**Auswahl**
=====

• Jüdisches Zwangsaltersheim Herrlingen
Vermutlich auf Betreiben der Gestapo wurde 1939 in einem ehemaligen Landschulheim ein jüdisches Altersheim eingerichtet. Nach seiner Schließung im Jahr 1942 wurden die jüdischen Heimbewohner und Angestellten nach Theresienstadt deportiert. 2000 wurde auf Initiative des Vereins »Haus unterm Regenbogen« eine Tafel an dem ehemaligen Altersheim angebracht, die an das Schicksal der Deportierten erinnert.
Bild:Herrlingen, vor 1933, Postkartenansicht des Landschulheimes, Ruth Fichtner
Herrlingen, vor 1933, Postkartenansicht des Landschulheimes, Ruth Fichtner

Bild:Herrlingen 2007, Das ehemalige jüdische Landschulheim und Altersheim, Gemeinde Blaustein, Alb-Donau-Kreis, Manfred Kindl
Herrlingen 2007, Das ehemalige jüdische Landschulheim und Altersheim, Gemeinde Blaustein, Alb-Donau-Kreis, Manfred Kindl
Bis 1939 befand sich in Herrlingen ein jüdisches Landschulheim. Bis zu diesem Zeitpunkt hatte es sich zu einem Zentrum jüdischen Lebens in Süddeutschland entwickelt. Zeitweise wurde es von über hundert Schülern besucht. Anfang 1939 wurden das Heim und die Schule nach Repressalien von Nationalsozialisten vor Ort aufgelöst. Am 3. Februar 1939 stellte der israelitische Oberrat bei der Gestapoleitung Stuttgart den Antrag, in den Gebäuden des Landschulheims ein jüdisches Altersheim einrichten zu dürfen. Vermutlich wurde die Antragstellung auf Druck der Gestapo betrieben mit dem Ziel, die jüdischen Bewohner Württembergs aus den Städten und Dörfern zu verdrängen und an einem Ort zu sammeln. Der Einzug der neuen Bewohner in das ehemalige Landschulheim geschah meist zwangsweise. Die jüdischen Rentner mussten ihre bisherigen Wohnungen und Heimunterkünfte auf Drängen der Behörden verlassen und in das Altersheim Herrlingen umziehen. Seit Ende 1940 verschlechterten sich die dortigen Bedingungen immer mehr, zugleich untersagte die Heimleitung private Besorgungen der jüdischen Bewohner. Einige Angehörige des Herrlinger Altersheims wurden auf Anweisung der Gestapo in »Heil- und Pflegeanstalten« eingewiesen, wo sie im Rahmen der »Euthanasie«-Aktion ermordet wurden. Von der Gründung bis zur Auflösung lebten insgesamt 151 Personen im Altersheim Herrlingen. Im August 1942 wurden seine Bewohner sowie acht Mitarbeiter nach Oberstotzingen verlegt. Kurz darauf wurden sie nach Theresienstadt und weiter in die Vernichtungslager im besetzten Polen deportiert. Zuvor waren bereits neun Insassen und Angestellte des Altersheims direkt in Vernichtungslager deportiert worden.

=====

**Zeigedaten zum Ziel**
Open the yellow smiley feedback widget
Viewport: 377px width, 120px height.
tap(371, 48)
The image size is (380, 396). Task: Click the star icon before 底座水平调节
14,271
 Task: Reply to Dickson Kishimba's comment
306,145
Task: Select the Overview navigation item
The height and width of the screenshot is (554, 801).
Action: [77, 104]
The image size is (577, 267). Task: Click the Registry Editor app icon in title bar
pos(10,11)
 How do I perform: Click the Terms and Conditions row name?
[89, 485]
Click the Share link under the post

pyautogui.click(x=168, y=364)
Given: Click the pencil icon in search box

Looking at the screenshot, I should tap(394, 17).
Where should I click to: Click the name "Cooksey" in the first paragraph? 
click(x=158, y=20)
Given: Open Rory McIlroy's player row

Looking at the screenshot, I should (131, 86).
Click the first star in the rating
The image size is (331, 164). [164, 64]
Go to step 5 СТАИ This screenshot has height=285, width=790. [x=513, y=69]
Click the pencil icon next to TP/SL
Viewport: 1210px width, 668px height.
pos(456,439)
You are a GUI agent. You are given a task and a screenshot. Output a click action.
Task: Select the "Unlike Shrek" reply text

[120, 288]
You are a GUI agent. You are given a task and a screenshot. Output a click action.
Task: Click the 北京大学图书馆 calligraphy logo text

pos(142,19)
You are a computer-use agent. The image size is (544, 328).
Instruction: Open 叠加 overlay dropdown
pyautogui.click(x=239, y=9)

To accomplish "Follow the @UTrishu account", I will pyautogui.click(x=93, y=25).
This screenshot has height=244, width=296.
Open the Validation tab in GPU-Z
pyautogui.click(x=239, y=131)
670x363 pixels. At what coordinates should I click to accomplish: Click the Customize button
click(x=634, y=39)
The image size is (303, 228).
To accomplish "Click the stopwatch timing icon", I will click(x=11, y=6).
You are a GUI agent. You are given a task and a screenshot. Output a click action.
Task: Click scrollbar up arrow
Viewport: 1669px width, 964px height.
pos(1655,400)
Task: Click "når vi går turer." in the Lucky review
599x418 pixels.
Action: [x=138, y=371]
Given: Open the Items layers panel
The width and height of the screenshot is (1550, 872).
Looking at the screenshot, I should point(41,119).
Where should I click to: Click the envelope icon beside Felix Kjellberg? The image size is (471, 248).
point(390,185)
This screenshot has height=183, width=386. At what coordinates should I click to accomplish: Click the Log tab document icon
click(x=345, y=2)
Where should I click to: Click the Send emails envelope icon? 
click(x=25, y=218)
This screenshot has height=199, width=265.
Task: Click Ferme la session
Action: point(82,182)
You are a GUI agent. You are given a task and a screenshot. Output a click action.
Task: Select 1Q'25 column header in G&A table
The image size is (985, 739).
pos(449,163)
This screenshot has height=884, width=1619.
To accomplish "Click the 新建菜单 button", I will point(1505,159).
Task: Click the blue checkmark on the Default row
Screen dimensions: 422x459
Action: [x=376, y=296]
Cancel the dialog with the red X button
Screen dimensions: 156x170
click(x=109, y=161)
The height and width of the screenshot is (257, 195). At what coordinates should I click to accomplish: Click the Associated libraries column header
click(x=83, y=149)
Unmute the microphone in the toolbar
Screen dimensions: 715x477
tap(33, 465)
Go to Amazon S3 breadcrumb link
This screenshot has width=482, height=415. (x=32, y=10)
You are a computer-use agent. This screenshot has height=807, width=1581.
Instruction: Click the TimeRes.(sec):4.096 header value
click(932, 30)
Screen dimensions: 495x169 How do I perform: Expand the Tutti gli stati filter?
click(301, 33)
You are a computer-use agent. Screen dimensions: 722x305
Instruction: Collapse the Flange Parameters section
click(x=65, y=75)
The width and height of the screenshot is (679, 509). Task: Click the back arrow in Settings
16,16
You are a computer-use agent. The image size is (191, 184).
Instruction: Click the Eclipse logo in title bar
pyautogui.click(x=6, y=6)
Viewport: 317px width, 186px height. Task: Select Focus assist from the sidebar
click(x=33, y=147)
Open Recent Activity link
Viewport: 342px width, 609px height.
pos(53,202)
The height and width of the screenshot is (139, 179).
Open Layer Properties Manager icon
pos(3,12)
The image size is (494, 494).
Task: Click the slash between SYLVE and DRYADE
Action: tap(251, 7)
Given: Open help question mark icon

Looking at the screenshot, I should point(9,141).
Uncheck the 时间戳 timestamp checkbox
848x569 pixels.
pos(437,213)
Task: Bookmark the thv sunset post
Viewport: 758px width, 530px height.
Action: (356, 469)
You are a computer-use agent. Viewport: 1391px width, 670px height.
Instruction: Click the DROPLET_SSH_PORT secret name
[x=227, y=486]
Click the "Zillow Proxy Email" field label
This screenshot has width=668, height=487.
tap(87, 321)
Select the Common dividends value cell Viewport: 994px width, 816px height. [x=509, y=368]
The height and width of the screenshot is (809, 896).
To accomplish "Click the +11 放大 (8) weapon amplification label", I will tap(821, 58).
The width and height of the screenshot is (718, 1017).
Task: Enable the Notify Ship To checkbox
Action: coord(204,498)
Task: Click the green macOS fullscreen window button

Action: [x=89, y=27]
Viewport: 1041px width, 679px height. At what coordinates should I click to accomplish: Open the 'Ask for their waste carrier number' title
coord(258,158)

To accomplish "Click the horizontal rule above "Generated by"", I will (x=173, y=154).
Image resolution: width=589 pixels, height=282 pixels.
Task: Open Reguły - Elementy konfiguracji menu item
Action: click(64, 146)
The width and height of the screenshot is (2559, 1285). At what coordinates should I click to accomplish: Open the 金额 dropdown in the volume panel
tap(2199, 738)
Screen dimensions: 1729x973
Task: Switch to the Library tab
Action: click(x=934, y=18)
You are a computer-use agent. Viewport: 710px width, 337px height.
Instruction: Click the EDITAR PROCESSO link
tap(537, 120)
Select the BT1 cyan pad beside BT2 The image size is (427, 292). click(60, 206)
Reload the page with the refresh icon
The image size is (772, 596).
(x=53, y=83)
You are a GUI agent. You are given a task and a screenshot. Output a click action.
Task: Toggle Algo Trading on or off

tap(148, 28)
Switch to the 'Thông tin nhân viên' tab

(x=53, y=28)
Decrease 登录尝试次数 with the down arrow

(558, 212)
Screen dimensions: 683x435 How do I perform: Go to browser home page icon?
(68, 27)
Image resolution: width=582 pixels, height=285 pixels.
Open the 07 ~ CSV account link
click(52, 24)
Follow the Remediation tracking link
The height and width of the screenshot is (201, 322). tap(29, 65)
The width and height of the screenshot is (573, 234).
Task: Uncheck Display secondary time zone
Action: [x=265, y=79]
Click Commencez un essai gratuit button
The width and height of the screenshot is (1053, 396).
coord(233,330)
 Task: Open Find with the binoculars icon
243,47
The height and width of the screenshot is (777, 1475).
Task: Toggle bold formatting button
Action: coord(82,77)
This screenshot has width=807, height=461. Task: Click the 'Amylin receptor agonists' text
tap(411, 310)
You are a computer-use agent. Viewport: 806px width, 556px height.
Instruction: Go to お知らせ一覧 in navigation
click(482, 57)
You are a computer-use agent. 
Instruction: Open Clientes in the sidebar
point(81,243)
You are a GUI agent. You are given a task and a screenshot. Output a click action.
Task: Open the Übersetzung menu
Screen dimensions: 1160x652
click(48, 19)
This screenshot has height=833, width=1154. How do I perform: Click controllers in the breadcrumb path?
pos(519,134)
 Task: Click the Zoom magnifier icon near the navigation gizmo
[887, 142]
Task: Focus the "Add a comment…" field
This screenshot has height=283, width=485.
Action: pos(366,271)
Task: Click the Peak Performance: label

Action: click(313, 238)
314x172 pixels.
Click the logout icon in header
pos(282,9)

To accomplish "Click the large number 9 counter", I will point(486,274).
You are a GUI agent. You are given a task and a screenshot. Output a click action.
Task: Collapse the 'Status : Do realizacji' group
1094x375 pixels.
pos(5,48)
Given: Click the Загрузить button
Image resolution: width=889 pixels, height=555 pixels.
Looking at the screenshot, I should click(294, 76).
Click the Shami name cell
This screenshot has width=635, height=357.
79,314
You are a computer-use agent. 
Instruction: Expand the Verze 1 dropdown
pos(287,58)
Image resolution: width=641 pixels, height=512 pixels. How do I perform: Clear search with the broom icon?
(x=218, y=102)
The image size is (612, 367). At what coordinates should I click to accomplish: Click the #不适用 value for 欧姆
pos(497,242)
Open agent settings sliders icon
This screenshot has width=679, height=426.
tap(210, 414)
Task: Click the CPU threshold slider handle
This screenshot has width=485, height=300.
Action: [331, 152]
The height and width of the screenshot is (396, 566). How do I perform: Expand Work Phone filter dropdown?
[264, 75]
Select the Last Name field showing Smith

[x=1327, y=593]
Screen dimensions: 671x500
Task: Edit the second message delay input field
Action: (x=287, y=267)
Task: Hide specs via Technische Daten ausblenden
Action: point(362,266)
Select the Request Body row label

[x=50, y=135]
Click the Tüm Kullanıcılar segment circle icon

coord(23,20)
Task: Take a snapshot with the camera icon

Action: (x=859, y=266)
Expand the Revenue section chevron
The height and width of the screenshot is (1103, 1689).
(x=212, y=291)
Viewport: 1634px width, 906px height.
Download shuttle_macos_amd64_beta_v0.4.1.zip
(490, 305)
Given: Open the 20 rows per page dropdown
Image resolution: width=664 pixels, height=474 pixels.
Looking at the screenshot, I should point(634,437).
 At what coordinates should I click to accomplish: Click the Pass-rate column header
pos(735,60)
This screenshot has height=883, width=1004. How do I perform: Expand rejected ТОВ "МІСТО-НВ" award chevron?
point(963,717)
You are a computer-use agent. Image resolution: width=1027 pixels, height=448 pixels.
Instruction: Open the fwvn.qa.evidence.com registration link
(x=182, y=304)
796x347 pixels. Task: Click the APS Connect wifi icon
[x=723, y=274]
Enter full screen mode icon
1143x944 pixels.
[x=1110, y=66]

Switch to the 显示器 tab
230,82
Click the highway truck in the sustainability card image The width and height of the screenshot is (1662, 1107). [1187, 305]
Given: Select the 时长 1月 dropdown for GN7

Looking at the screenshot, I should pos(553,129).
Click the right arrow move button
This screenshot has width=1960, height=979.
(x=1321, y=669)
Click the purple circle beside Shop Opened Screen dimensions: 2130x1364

=====

**Arbeitsschritte**
a – Benenne in den Datensätzen, beginnend mit ihrer ersten Zeile bis einschließlich der Zeile mit „Action: [77, 104]“, das Wort „smiley“ in „emoji“ um. Gib nur diesen Abschnitt wieder und lass alles andere unverändert.
b – Führe den Text über das jüdische Zwangsaltersheim Herrlingen dort weiter, wo er endet.

**Lösungen**
a –
Open the yellow emoji feedback widget
Viewport: 377px width, 120px height.
tap(371, 48)
The image size is (380, 396). Task: Click the star icon before 底座水平调节
14,271
 Task: Reply to Dickson Kishimba's comment
306,145
Task: Select the Overview navigation item
The height and width of the screenshot is (554, 801).
Action: [77, 104]

b –
Bild:Herrlingen, vor 1933, Postkartenansicht des Landschulheimes, Ruth Fichtner
Herrlingen, vor 1933, Postkartenansicht des Landschulheimes, Ruth Fichtner

Bild:Herrlingen 2007, Das ehemalige jüdische Landschulheim und Altersheim, Gemeinde Blaustein, Alb-Donau-Kreis, Manfred Kindl
Herrlingen 2007, Das ehemalige jüdische Landschulheim und Altersheim, Gemeinde Blaustein, Alb-Donau-Kreis, Manfred Kindl
120 Bewohner des jüdischen Altersheims wurden Opfer der nationalsozialistischer Judenverfolgung. Der größte Teil der Heimbewohner und Angestellten wurde nach Theresienstadt deportiert. Viele starben dort an Unterernährung und wegen fehlender medizinischer Betreuung. Ein anderer Teil wurde von Theresienstadt aus in die Vernichtungslager verschleppt und dort ermordet. Von den insgesamt 96 nach Theresienstadt deportierten erlebten nur vier Menschen das Kriegsende. Mindestens 15 ehemalige Schüler des jüdischen Landschulheimes wurden ebenfalls Opfer nationalsozialistischer Verfolgung.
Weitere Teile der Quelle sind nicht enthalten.